这一次,沉默的时间格外长。足足有一分钟。
陆远甚至能听到对面沉重的呼吸声,那是某种庞然大物被惊醒时的喘息。
“陆天河。”老人的声音变了。刚才的戏謔和暴躁荡然无存,取而代之的是一种令人头皮发麻的威严和冷静,那是真正上位者才有的压迫感,“你知道『无上限』这三个字,在军事法庭上意味著什么吗?如果你敢在这事儿上撒谎,老子亲手毙了你。”
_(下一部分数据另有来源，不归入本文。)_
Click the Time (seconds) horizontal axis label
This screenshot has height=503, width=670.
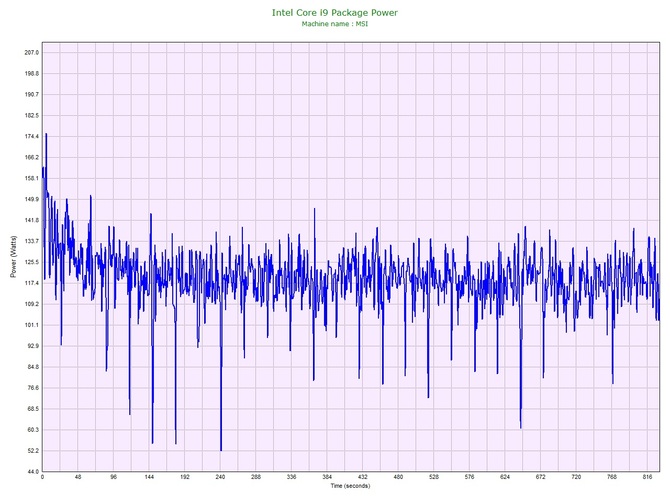349,486
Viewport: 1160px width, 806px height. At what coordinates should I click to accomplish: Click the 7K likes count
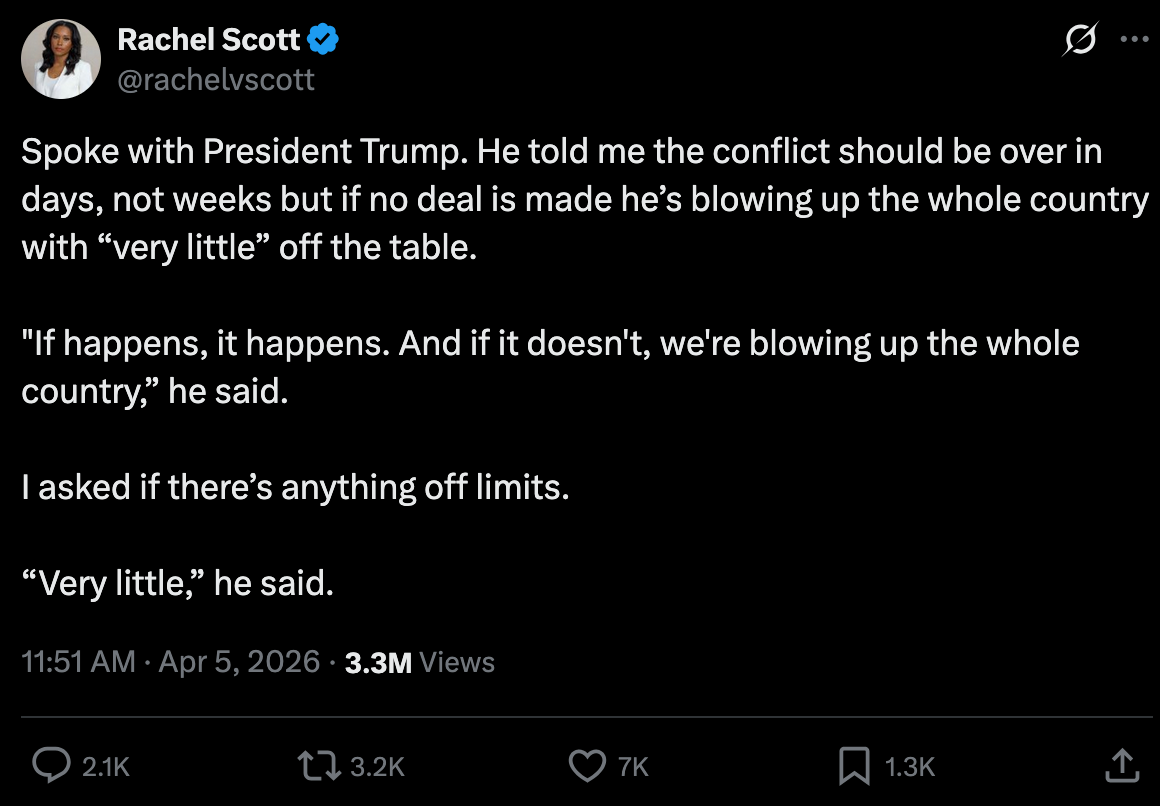(634, 767)
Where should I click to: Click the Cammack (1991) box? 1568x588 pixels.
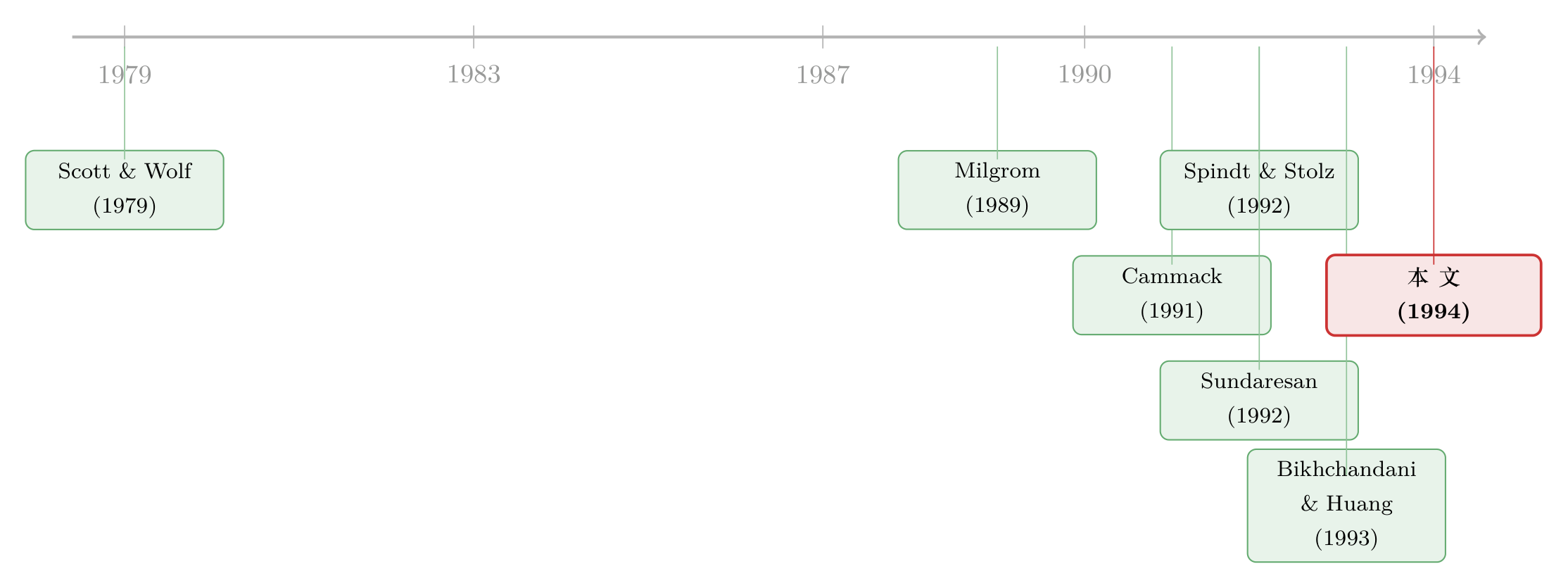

“我愿立军令状。”陆天河对著空气敬了个礼,眼神如刀,“如果有一句假话,不用您动手,我自己从十八楼跳下去。” “而且,这小子刚才当著我的面,系统提示说只要精神力足够,就能无限叠加。现在的问题是,他等级太低,蓝条不够,家里也穷,供不起这尊大佛。”